— Problema proposto A —
Segundo o trecho sobre compaixão no Direito Penal, qual artigo do Código Penal português trata como homicídio privilegiado aquele praticado por agente dominado por compaixão?

— Trecho do texto —
"""

O neurocientista ensina que é preciso distinguir sentimento e emoção. Esta é fenômeno público, pode ser percebida pelo outro pois tem manifestação externa. O sentimento corresponde à nossa leitura mental, interior, daquilo que acontece durante uma emoção. Compaixão seria uma emoção social, tendo o sofrimento de outro indivíduo como estímulo emocionalmente competente. “O sentimento que lhe segue é o que tem como consequência o conforto, o re-equilíbrio do outro ou do grupo. A base desta emoção social é o apegamento, a vinculação e a tristeza”[57].
No campo do Direito Penal, há que diferenciar quando a compaixão é vivida pelo réu e quando surge no outro, no julgador, em relação ao réu. No primeiro caso, ilustrativa a disposição do artigo 133 do Código Penal português ao tratar como homicídio privilegiado aquele praticado por agente dominado por compaixão, desde que esta seja apta a diminuir “sensivelmente a sua culpa”. Funda-se na redução relevante da exigibilidade de outro comportamento[58]/[59]. O Código Penal Brasileiro não faz expressa previsão da compaixão ao tratar do homicídio. No entanto, se o agente praticar o crime impelido por ela, dependendo das angularidades do caso, há a possibilidade de configurar relevante valor moral e atrair a incidência de causa especial de diminuição de pena, nos termos do artigo 121, § 1º, CP[60].
Note-se que para a atenuação da responsabilidade é necessário que as emoções guardem correspondência com base fática e conduzam necessariamente à diminuição sensível da culpa, sob uma perspectiva minimamente objetiva[61].
A compaixão também pode ser despertada no julgador em relação ao réu culpado. Seria justificativa suficiente para concessão de clemência?
Por certo, sendo fruto do reconhecimento do outro como semelhante, a compaixão constitui um valor digno de proteção, podendo também configurar uma razão de justiça apta a afastar a responsabilização penal[62].
No ordenamento jurídico brasileiro é a referida emoção que legitima a existência de algumas hipóteses do chamado perdão judicial[63], elencado entre as causas de extinção de punibilidade. Nos termos do artigo 107, IX, do Código Penal, só incide nos casos previstos em lei.

"""

— Linhas de dados —

"""

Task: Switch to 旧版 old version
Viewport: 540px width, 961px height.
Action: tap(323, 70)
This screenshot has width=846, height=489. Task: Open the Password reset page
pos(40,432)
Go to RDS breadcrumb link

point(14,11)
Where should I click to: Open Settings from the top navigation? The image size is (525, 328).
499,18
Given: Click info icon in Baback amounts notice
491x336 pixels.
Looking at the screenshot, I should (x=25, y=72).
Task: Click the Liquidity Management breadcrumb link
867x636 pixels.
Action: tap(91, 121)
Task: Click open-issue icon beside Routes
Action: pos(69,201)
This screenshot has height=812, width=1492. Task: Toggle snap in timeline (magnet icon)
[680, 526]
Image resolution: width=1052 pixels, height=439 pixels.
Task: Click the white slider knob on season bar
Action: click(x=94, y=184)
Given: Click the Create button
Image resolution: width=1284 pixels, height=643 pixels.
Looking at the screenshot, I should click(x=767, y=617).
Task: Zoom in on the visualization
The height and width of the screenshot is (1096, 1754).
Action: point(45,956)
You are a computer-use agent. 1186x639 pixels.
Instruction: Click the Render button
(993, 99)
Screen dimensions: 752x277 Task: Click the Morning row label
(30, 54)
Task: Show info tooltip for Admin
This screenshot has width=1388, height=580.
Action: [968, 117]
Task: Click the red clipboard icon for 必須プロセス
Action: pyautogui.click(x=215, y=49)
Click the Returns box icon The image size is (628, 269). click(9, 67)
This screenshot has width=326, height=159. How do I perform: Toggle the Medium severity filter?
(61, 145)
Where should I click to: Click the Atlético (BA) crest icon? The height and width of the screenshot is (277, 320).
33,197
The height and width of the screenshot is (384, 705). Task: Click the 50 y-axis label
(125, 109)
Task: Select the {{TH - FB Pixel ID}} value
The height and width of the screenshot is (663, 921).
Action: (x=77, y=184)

"""

— Problema proposto B —
Copie dos registros, sem alterar nada, tudo desde a linha que contém "This screenshot has width=846, height=489." até a linha que contém "Action: click(x=94, y=184)", incluindo as duas.

— Resolução da tarefa A —
O artigo 133 do Código Penal português.

— Resolução da tarefa B —
This screenshot has width=846, height=489. Task: Open the Password reset page
pos(40,432)
Go to RDS breadcrumb link

point(14,11)
Where should I click to: Open Settings from the top navigation? The image size is (525, 328).
499,18
Given: Click info icon in Baback amounts notice
491x336 pixels.
Looking at the screenshot, I should (x=25, y=72).
Task: Click the Liquidity Management breadcrumb link
867x636 pixels.
Action: tap(91, 121)
Task: Click open-issue icon beside Routes
Action: pos(69,201)
This screenshot has height=812, width=1492. Task: Toggle snap in timeline (magnet icon)
[680, 526]
Image resolution: width=1052 pixels, height=439 pixels.
Task: Click the white slider knob on season bar
Action: click(x=94, y=184)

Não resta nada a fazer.